No, a genuine holy man or woman does not come across to the secular world as weird. The sanctimonious come across as weird. But the genuinely holy are very attractive. The problem is that there are so few who are genuinely holy; sanctimony is much easier.
According to Merriam-Webster, the root meaning to the word sanctimonious is in exemplifying holiness. Apparently it is Shakespeare who initiated the way to use the word corruptively; and frankly I am not surprised to find this out about him, as the works ascribed to him reek of that parlay and are not mere fuddley-duddley stuff.
I suspect many of the saints would have seemed “weird” to their contemporaries, particularly hermits. I don’t believe anyone would have looked at Simeon Stylites and said “What a refreshingly normal man.”
Absolutely, msc. There have been saints who did some very weird things. St. Benedict Labre, St. Joseph of Cupertino, St. Rose of Lima (my patron saint),St. Christina the Astonishing, St. Francis of Assisi, etc., etc.
Maritain’s “A new style of sanctity, which one can characterize above all as the sanctity and sanctification of secular life” is inherently oxymoronic, sanctity and secular, similar to clean coal, foolish wisdom. We’re currently befuddling ourselves with a new paradigm, the Synod on Synodality, two words providing absolutely no insight or meaning of the other.
What John Paul and Benedict had in mind on new evangelization was less moronic, simply meant to bring Christ to a secular society. Although the authors cited in this essay have it right when they speak of sanctification. Even weirdness, a term, or like term similarly used by Larry Chapp when speaking of the anomaly of being a Christian in an atheist secular world. Perhaps the oxymoron foolish wisdom fits. For the ordained, the layman being Christ in the world, whether he by necessity employs himself in the world’s operations is being a Christian not a secular. He’s different indeed.
The very willingness to endure what others revolt or fight about, the love of others for sake of the act of charity itself rather than recompense, return does appear strange and fruitless. Although it’s the stark simplicity of the act that changes hearts.
“What John Paul and Benedict had in mind on new evangelization was less moronic, simply meant to bring Christ to a secular society.”
Well, yes, but Guissani’s Communion and Liberation, for example, is a path of sanctifying engagement very much within the so-called secular world. The mentioned John Paul II and Benedict were among the supporters. https://www.clonline.org/en/cl/the-popes-and-cl
And, then, there’s the wisdom of Jean-Pierre de Caussade who reassures us that each day is a kind of sacrament (“The Sacrament of the Present Moment”). Spiritualization of the seemingly ordinary, as in the sacrament of marriage, is the vocation of most of us in the universal call to holiness.
But, with Fr.
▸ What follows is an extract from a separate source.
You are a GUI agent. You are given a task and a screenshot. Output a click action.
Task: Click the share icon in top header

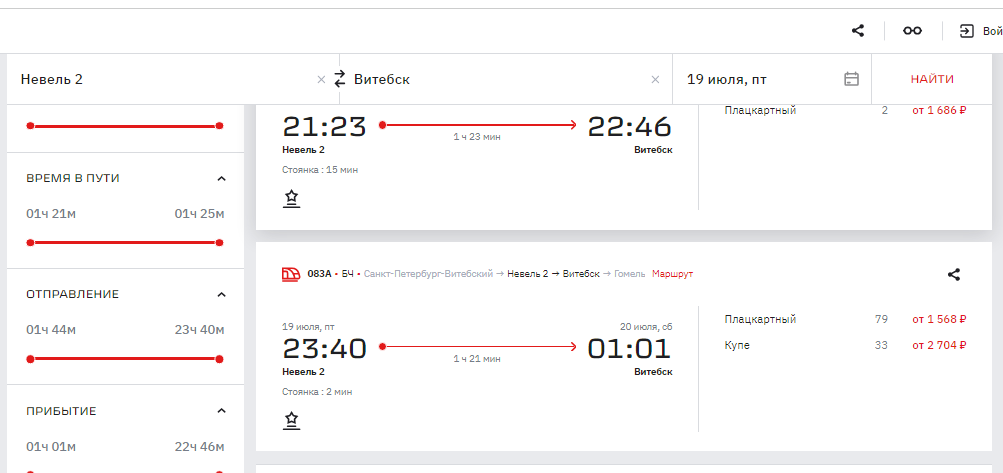coord(858,31)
Morello, this does not mean that Holy Orders can be diluted or deluded into a mongrelized version of what a synod of bishops is supposed to be. One can only guess what the synodal study group #9 will come up with by June 2025, just in time for the 1700th anniversary of Nicaea: “Theological criteria and synodal methodologies for shared discernment of controversial doctrinal [!], pastoral [!], and ethical [!] issues.”
Needless to say, I appreciate your views. I suppose there are methodologies, conceptual approaches that have value rather than my simplistic response. De Caussade, Giussani certainly can add. Then few parishioners have that range of reading.
What I’ve taught for years from the pulpit focuses on the personal charisma, often unique to each person that they express in social interaction, finding ways to inculcate and convey Christ. It all begins and ends with deepening our relationship with Christ.
Is “secular priest” oxymoronic?
No. The familiar term refers to priests who are not monastic or in religious orders. Synonymous with diocesan.
Off topic, but will add how about a review of Jordan Peterson’s new book. Saw part of his interview on EWTN, fascinating but not sure if is worth the time to read and study.